The Injury Risk Score is a community-powered metric that turns anonymous player reports into a reliable, comparable signal. Here's the full methodology.

What is the IRS?

The Injury Risk Score (IRS) is a number from 0 to 100 assigned to each padel racket, reflecting the injury risk reported by the players who use it. A score of 0 means no reports. A score of 100 means extremely high reported injury risk across many players.

The IRS is not a measure of a racket's quality, playability, or brand reputation — only the injury signal from community reports.

Step 1 — Severity weighting

Each report carries a severity weight. Not all injuries are equal — a severe injury that ended your season is weighted more heavily than mild post-match soreness.

SeverityWeightDefinition
Minor1Soreness, no missed play
Moderate2Modified play or 1–4 weeks off
Severe3Stopped play, 4+ weeks off

The average severity score for a racket is computed as: Σ(severity_weight) / n_reports

Step 2 — Bayesian shrinkage

A racket with 2 severe reports looks worse than one with 200 moderate reports — but it shouldn't, because the sample is tiny. We use Bayesian shrinkage to blend each racket's score toward the global average when the report count is low.

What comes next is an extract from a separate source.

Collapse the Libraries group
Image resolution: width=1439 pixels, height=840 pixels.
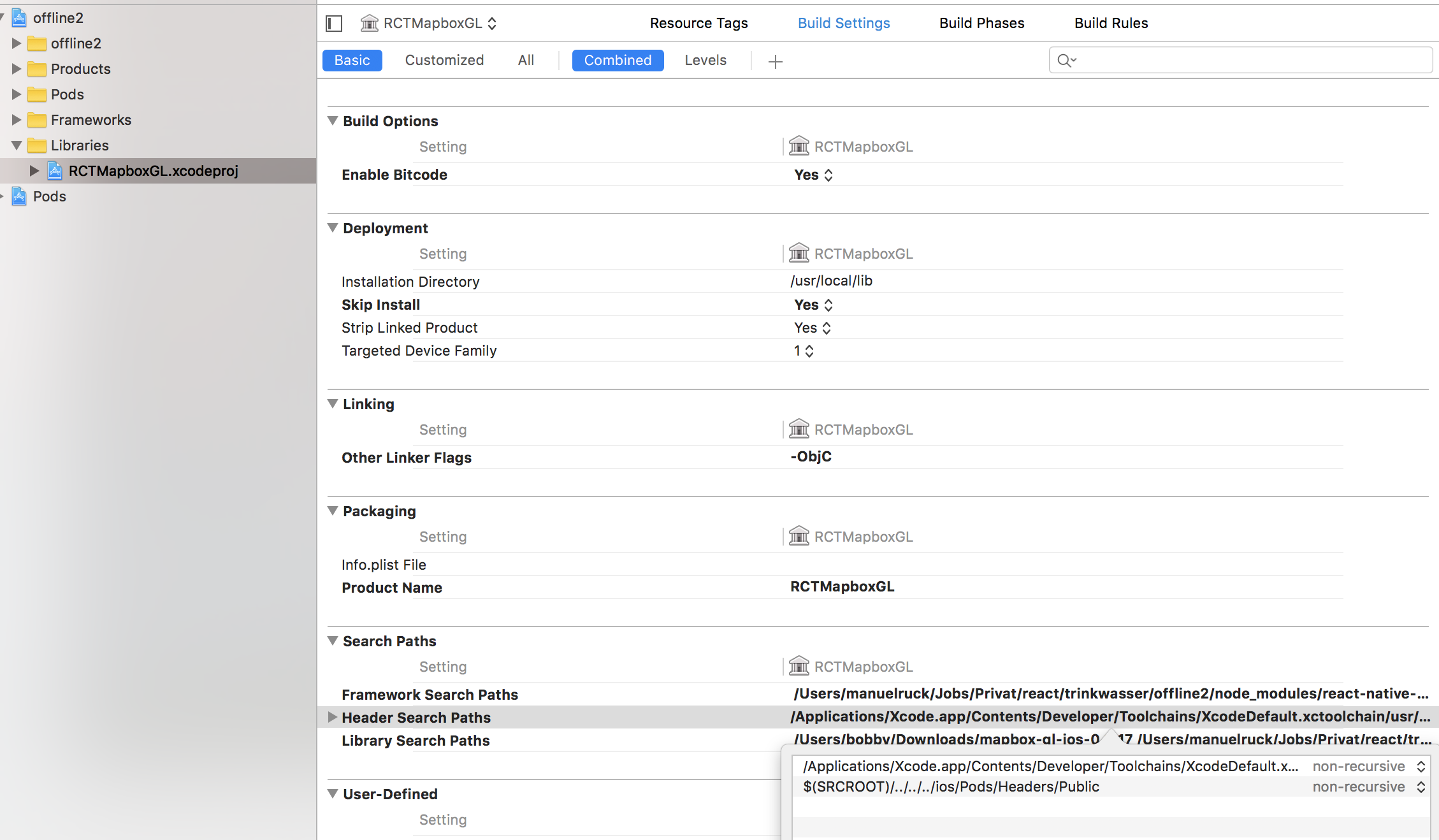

bayesian_severity = (Σ weights + K × global_avg_severity) / (n + K) K = 10 (prior weight — controls how fast trust builds with volume)

At n=0, the score equals the global mean. At n=30+, the racket's own data dominates.

Step 3 — Volume factor

A racket with 5× more reports than average carries more signal. The volume factor scales the score based on how many reports a racket has relative to the global average across all rackets.

volume_factor = min(n_reports / global_avg_reports, 3.0)

Capped at 3× to prevent a single popular-but-injured racket from dominating the leaderboard.

Final IRS formula

IRS = min(bayesian_severity × volume_factor × 25, 100)

The scale factor (25) maps the 0–4 severity range to the 0–100 output range. The score is capped at 100.

Spike detection

A spike is flagged when a racket receives significantly more reports in the last 7 days than its historical baseline suggests. We use a Poisson model:

expected_recent = (reports_23_to_30_days_ago / 23) × 7 spike_threshold = expected_recent + 2 × √(max(expected_recent, 1)) spike = recent_7d > spike_threshold AND recent_7d ≥ 3

The √ term is the Poisson standard deviation. The threshold corresponds roughly to the 95th percentile upper bound — so spikes are meaningful, not noise.

Anti-abuse

To prevent a single person from spamming reports for or against a racket:

  • One report per IP address per racket per 24 hours
  • IP hashes are stored (not raw IPs) for rate limiting — no PII retained
  • Reports are flagged if submitted within seconds of page load

IRS risk bands

ScoreLabelMeaning
0–9MinimalVery few or very mild reports
10–34LowSome reports, typically minor
35–59ModerateMeaningful injury signal — worth noting
60–100High riskStrong and severe injury signal

Limitations

The IRS is community-sourced data, not a clinical study. It reflects what players report — not causation. A high score may indicate a racket's design is problematic for certain play styles, but it could also reflect the profile of players attracted to that racket (e.g. aggressive smash players reporting elbow issues).

The IRS improves in reliability as report volume grows. Treat low-volume scores (under 10 reports) as indicative only.

The IRS is not medical advice. Always consult a physiotherapist for injury assessment and management.